The T. Rex had a brain twice as large as the other giant carnivores
Scientists previously had not known for certain how smart the T. Rex was, because it did not have a sophisticated enough brain for current methods of intelligence testing.
But new research shows that the dinosaur’s cerebrum was about 5 inches (12-centimeters) thick, whereas herbivores and other carnivores had brains with a thickness of 1 inch (2.5 centimeters).
The difference in size between the T. Rex and other meat-eaters is roughly equivalent to what separates humans from chimpanzees, researchers said in September in the journal Proceedings of the Royal Society B: Biological Sciences. At one end of the spectrum are animals with big brains, like humans and T. Rexes, while the other includes animals with small brains, like mice and squirrels.
“The conventional view of theropod dinosaurs was that they were smart but brutish,” University of New Mexico neuroscientist John Whitfield, lead author of the study, said in a statement. “We show that if these dinosaurs were reptiles as some say, then they had a brain almost as complex as mammals.”
Furthermore, the T. Rex appeared to have developed its brainpower more recently than scientists had thought. The researchers found evidence that the dinosaur’s cerebrum — where dolphins and primates have fast-acting centers called Brodmann areas — evolved at least 20 million years after the creature’s ancestors split from reptiles.

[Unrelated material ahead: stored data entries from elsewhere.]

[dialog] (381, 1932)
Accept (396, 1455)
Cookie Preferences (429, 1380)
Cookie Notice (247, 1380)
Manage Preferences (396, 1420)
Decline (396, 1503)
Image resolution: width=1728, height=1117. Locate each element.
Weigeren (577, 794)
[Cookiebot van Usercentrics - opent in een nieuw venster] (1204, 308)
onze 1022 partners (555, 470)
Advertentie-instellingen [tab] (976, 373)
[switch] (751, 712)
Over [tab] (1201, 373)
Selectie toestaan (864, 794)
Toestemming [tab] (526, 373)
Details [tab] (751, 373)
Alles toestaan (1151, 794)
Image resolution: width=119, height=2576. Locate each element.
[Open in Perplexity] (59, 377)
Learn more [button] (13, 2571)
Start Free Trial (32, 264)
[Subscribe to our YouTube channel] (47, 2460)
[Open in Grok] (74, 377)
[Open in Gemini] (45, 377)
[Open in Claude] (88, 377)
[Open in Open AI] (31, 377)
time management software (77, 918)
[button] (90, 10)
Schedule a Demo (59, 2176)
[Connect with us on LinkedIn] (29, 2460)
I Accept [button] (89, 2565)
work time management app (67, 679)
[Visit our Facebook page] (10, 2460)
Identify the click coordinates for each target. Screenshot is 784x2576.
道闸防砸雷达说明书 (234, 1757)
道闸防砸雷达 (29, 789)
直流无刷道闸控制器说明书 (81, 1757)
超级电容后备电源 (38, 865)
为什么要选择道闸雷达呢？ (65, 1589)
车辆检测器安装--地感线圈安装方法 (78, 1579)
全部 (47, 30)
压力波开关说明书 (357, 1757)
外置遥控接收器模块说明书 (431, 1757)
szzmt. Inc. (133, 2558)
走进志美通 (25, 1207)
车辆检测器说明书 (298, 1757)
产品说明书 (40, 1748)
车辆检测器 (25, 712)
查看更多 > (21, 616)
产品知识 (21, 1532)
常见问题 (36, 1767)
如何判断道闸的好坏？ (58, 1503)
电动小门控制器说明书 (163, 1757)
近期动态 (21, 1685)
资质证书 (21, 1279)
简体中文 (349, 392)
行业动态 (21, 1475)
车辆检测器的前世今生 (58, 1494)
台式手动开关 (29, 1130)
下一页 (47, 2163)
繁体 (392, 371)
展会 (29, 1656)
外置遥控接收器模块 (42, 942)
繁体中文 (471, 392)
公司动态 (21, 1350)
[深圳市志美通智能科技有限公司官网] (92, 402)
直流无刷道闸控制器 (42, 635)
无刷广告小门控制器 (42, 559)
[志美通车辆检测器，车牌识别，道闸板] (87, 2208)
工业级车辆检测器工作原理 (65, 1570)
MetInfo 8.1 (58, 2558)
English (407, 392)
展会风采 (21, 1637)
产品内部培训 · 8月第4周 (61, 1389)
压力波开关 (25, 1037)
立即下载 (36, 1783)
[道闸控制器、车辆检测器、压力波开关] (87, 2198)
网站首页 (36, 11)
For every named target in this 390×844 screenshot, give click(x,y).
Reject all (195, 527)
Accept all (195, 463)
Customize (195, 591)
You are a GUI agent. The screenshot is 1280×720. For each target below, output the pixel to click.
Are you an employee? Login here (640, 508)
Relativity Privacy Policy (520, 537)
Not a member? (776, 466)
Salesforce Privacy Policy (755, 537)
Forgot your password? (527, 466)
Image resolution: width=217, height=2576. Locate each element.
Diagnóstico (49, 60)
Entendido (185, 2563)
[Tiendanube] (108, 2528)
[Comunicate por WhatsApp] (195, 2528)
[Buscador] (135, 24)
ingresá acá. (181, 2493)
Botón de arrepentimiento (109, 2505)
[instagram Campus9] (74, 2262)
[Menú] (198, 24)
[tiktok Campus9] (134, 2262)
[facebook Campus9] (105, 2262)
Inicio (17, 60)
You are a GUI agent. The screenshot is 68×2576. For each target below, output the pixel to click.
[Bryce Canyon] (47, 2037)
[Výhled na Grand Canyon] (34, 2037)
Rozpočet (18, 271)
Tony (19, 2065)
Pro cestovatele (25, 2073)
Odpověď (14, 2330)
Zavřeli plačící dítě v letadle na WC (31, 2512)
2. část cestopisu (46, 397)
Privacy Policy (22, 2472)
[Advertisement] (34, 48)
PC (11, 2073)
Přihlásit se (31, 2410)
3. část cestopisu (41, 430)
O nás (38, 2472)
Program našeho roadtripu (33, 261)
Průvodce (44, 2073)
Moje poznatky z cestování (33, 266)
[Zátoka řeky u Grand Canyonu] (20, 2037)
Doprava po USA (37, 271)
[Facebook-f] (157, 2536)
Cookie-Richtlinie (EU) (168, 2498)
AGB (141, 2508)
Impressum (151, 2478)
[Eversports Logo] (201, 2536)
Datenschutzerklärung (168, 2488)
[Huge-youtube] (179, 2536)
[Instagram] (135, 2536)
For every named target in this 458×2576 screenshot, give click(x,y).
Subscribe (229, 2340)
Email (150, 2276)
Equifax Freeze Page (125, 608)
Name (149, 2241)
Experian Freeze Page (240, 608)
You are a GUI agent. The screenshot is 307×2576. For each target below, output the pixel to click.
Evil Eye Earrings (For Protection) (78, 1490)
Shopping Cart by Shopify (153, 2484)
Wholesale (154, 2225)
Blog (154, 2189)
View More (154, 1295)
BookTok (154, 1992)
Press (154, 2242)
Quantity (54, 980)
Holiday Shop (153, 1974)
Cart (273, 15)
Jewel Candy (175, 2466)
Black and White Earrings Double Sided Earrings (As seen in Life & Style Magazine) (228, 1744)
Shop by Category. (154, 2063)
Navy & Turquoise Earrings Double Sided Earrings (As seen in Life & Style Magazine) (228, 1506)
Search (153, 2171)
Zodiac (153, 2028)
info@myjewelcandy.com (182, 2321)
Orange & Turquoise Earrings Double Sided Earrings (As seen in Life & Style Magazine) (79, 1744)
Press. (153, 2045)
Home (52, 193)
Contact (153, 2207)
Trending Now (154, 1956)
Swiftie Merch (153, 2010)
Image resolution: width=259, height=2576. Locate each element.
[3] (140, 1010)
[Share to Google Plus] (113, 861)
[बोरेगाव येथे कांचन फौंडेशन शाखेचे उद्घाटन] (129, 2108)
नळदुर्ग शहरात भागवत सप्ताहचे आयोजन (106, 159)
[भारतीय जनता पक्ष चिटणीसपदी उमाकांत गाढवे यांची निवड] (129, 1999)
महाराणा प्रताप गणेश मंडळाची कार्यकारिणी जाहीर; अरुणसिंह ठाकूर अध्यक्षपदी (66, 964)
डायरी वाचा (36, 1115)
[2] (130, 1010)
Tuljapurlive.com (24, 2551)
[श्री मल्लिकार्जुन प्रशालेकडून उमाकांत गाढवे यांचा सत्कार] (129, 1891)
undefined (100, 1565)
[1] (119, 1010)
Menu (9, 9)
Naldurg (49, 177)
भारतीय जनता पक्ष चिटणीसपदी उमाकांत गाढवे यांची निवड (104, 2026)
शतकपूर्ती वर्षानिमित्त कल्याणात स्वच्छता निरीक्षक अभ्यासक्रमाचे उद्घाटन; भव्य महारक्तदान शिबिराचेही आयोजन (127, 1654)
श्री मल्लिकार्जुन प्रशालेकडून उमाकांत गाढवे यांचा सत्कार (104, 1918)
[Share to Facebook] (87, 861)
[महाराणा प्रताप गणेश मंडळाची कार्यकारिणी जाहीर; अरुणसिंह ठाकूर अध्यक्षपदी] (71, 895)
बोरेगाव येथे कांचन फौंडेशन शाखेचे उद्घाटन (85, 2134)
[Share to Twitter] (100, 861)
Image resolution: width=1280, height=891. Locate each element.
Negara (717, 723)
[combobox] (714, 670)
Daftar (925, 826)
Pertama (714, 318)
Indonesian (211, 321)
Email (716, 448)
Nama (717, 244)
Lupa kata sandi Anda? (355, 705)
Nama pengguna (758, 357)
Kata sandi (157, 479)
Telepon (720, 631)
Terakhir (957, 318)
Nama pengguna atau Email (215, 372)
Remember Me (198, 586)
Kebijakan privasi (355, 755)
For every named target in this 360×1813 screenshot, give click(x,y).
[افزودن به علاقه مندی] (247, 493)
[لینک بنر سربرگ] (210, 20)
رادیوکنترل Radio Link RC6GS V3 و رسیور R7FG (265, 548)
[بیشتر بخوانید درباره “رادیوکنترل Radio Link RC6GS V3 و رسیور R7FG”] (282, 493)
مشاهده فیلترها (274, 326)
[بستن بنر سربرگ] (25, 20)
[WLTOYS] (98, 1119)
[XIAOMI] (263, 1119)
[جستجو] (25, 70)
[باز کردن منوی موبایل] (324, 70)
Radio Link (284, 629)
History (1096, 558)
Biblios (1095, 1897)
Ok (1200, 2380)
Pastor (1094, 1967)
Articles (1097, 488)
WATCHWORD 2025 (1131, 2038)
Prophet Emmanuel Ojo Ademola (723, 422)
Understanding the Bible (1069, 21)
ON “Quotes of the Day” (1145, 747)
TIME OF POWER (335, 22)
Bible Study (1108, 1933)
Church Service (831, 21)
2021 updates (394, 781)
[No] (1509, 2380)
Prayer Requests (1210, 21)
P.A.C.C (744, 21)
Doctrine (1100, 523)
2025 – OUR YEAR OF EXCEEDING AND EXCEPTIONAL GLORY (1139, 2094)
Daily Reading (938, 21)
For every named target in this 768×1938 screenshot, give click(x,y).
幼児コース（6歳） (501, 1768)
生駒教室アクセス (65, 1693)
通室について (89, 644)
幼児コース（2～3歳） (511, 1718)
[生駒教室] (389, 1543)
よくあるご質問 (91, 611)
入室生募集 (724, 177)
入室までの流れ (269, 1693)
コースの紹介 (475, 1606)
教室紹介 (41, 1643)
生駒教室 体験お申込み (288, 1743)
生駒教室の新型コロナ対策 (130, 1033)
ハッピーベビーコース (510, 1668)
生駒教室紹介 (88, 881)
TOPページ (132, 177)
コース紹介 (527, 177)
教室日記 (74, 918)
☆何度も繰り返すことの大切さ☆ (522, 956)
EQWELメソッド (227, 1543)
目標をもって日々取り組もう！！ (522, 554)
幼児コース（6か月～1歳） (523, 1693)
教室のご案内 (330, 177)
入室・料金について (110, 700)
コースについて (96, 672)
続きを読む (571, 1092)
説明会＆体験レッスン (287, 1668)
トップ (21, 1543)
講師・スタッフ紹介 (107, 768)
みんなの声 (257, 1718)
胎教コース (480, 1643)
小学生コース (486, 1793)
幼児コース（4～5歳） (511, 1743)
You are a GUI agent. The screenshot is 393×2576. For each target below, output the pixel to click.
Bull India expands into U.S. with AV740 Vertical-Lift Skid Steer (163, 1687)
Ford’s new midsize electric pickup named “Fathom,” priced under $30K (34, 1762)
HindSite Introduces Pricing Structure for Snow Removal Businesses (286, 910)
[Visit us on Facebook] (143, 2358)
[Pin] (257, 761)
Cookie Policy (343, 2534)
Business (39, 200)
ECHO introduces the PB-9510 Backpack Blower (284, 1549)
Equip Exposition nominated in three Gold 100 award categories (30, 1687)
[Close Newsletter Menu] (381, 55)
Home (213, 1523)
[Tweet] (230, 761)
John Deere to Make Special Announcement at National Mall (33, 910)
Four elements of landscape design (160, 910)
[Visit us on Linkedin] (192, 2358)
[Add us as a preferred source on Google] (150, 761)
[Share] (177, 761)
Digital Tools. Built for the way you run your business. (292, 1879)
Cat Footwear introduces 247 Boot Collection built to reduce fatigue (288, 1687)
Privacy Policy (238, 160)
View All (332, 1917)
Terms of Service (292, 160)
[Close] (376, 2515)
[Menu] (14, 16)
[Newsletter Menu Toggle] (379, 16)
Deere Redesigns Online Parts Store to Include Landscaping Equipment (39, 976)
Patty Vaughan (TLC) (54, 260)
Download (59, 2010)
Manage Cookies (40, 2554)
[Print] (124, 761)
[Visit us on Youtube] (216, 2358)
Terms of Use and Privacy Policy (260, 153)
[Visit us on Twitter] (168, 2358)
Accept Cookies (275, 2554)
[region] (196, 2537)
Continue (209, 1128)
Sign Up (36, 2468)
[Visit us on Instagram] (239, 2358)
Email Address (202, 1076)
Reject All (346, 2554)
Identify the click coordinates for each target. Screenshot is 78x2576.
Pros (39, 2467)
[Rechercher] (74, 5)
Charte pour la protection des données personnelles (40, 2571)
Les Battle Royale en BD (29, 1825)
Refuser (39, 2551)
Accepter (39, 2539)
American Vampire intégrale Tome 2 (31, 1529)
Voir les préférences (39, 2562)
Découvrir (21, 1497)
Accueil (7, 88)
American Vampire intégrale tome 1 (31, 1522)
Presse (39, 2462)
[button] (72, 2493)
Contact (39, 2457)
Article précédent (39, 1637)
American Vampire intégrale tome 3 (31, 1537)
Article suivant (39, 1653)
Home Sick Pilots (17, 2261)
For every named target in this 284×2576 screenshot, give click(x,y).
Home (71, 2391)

Research suggests that the T. rex could run at speeds of up to 20km/h
The Tyrannosaurus Rex, a dinosaur that lived during the late Cretaceous period, was one of the most ferocious predators ever to have walked the earth. Today the image of this dinosaur is familiar to everyone, and just as familiar are stories of its immense size and ferocity; it has been estimated to have been more than 40ft long and 16ft tall. But scientists who study dinosaurs are not so familiar with T. rex’s running speed – until now. A new study by an international team of researchers led by Royal Veterinary College palaeontologist William Sellers has used estimates based on a computer model to calculate a top speed for T. rex of around 20km/h, which is fast for a land-based animal of its size.
Sellers said: “A key factor in many animals’ movement is their leg muscles, and these can be estimated based on a number of factors, including measurements from fossils.